The three main companies offering health insurance plans to Louisiana residents on the federally run online health marketplace have refused to say how many people have been able to sign up for coverage.
The marketplace offers health insurance options for people who are uninsured or who currently pay for individual policies, rather than getting insurance through their jobs. The website has been plagued with computer problems.
Though the problems were not of their own making, representatives of Blue Cross and Blue Shield of Louisiana, the Louisiana Health Cooperative and Vantage Health Plan wouldn’t provide a state health panel with detailed sign-up figures, instead giving anecdotal evidence of difficulties for customers to get enrolled.
Initially, the company officials suggested to the Louisiana Health Care Commission that it didn’t have the figures.
“I don’t think any of us know at this point because there is a pipeline of information at the federal government that is not getting down to us,” said Greg Cromer, chief executive of the Louisiana Health Cooperative and a state lawmaker.
Under questioning, Cromer acknowledged the companies know how many people have enrolled and have paid premiums to them — but representatives of each firm wouldn’t share the information.

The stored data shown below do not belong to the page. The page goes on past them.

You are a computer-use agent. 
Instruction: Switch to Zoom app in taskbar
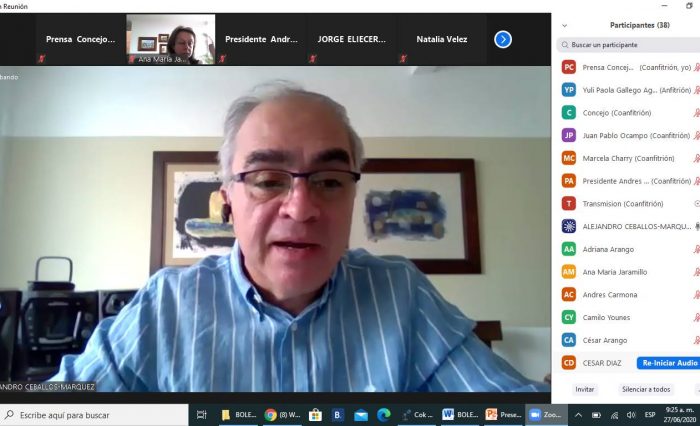(x=546, y=414)
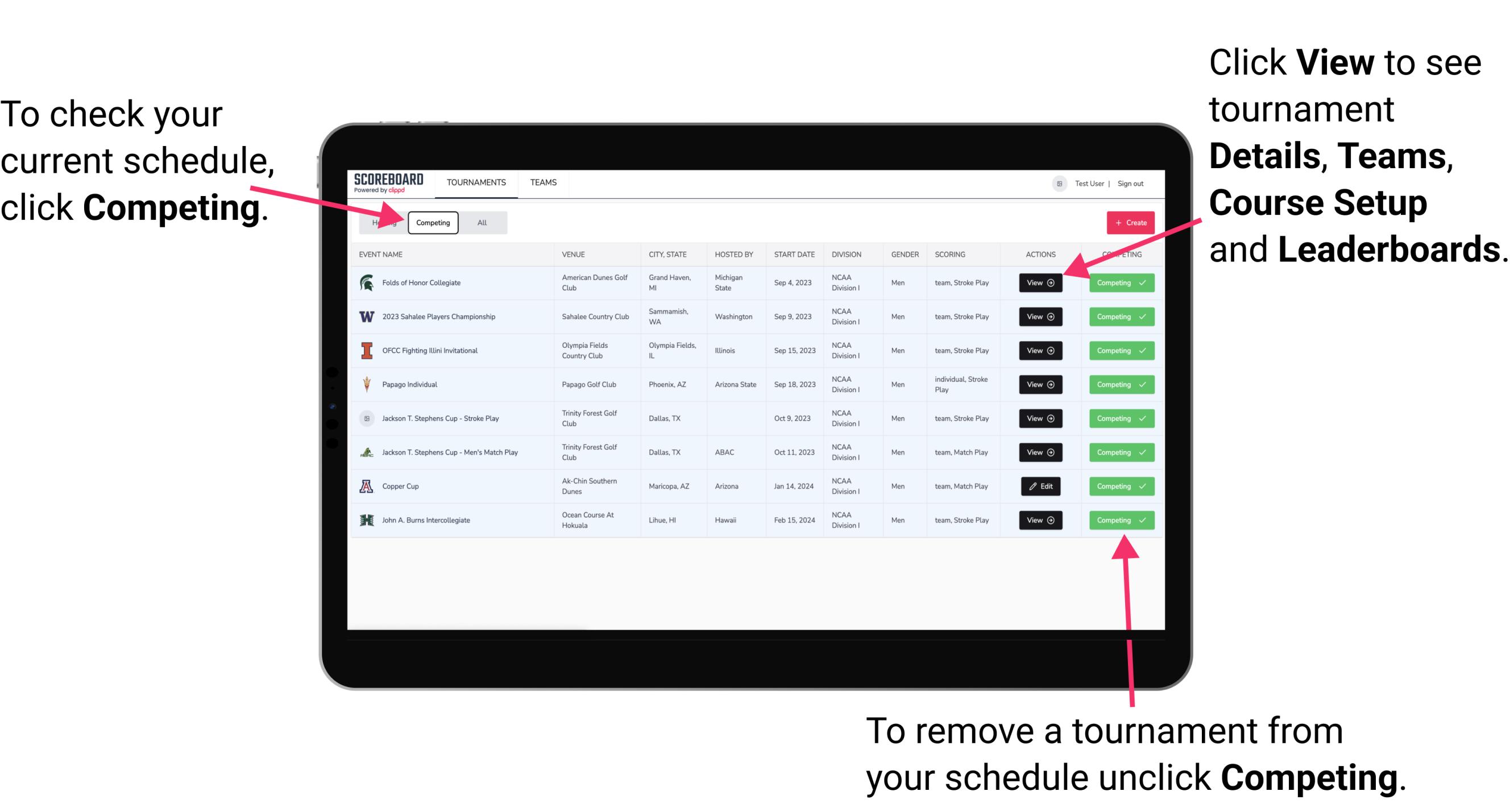Select the Competing filter tab

tap(432, 222)
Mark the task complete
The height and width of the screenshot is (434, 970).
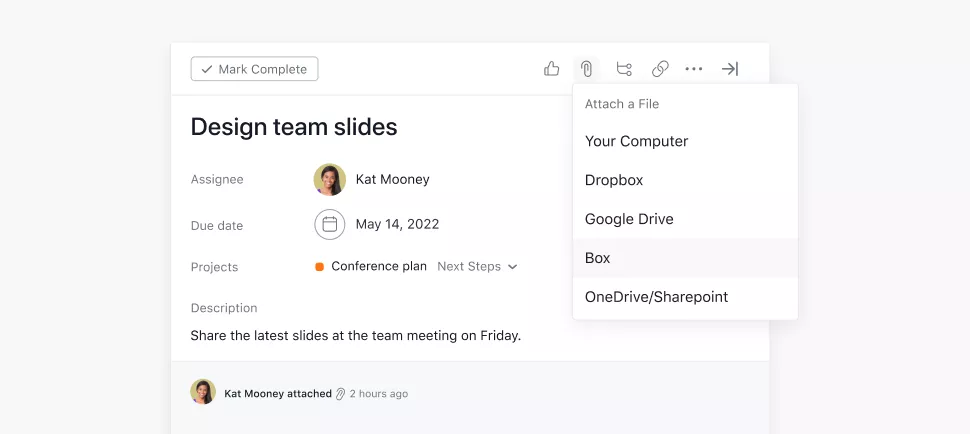coord(255,69)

Each described enrollee figures as small and gave no explanation for why they wouldn’t provide actual numbers.
“If our numbers were something to brag about, you’d be hearing about them,” Cromer said.
A reporter tried to press the company officials, but Donna Fraiche, chair of the health care commission, shut down the questioning, calling it argumentative.
Louisiana’s health insurance exchange is federally run because Gov. Bobby Jindal refused to let the state create its own marketplace.
Federal subsidies are available to many low- and middle-income families to help cover costs. At the same time, people need to enroll in an insurance plan by mid-February or face fines under the health care law.
Tej Shah, a senior vice president with Blue Cross and Blue Shield of Louisiana, said people shouldn’t focus too heavily on the early results of enrollment.
The website opened enrollment on Oct. 1, but people have until March 31 to sign up. To have coverage by the Jan. 1 start date of the insurance plans, they need to be enrolled by Dec. 15.
“While I think these past couple of weeks have been disappointing in terms of the volume and activity, November is going to be very telling,” Shah said.
Billy Justice, director of marketing and sales for Vantage, said the computer problems with the federal www.healthcare.gov website have stressed customers, health care providers and insurance brokers. But he said if the website problems can be fixed, there’s demand to buy insurance through it.
“If we can send a rocket to Mars and land it, door opens and this little four-wheeler’s running around looking under rocks and sending back soil samples, you ought to be able to fix this website,” Justice said.
A fourth company, Humana, is offering insurance plans through the federal marketplace, but only in one Louisiana parish.